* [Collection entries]
═══

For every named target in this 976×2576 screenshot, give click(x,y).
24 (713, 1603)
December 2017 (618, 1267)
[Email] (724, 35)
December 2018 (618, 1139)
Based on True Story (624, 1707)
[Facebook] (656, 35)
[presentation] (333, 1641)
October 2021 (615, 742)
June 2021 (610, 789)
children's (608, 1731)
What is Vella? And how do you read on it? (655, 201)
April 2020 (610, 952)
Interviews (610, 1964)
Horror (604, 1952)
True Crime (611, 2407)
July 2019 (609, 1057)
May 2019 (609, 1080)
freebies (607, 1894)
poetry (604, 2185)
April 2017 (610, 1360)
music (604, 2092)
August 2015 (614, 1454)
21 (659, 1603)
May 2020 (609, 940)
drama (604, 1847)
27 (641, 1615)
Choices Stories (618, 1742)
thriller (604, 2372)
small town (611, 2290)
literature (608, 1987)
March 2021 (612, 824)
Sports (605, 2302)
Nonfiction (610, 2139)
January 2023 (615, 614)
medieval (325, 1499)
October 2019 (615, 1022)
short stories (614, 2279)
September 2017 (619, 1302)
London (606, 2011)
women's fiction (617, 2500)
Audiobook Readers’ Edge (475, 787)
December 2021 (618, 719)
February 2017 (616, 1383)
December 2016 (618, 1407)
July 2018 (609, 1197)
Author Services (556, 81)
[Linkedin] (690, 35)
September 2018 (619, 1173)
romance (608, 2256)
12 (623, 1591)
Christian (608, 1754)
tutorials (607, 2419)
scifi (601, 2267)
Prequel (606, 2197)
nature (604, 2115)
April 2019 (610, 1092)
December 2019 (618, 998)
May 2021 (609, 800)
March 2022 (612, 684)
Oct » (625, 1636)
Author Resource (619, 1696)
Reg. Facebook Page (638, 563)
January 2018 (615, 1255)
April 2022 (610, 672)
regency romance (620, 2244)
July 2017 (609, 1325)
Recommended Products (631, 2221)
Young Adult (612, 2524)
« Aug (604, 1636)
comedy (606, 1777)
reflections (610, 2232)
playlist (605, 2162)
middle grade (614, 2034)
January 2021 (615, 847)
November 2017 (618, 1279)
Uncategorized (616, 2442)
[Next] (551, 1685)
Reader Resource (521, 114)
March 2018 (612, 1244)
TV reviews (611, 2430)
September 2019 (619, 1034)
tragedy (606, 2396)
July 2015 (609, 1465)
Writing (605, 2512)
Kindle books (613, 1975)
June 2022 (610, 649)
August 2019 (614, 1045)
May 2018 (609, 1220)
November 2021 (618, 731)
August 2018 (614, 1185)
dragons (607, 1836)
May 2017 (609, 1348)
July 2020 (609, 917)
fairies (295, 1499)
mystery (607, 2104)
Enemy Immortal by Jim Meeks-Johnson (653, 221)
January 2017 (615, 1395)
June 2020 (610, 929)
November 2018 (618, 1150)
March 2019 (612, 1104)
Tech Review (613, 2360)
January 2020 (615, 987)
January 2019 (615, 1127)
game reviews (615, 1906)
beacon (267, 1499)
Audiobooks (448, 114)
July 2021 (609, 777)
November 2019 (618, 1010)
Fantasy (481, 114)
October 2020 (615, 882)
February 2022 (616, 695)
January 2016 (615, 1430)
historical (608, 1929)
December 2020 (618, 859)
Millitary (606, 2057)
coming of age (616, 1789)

═══

* [What to work on]
Identify each line in the records above that contains the word "September", and copy it out in full.

* [Result for this exercise]
September 2017 (619, 1302)
September 2018 (619, 1173)
September 2019 (619, 1034)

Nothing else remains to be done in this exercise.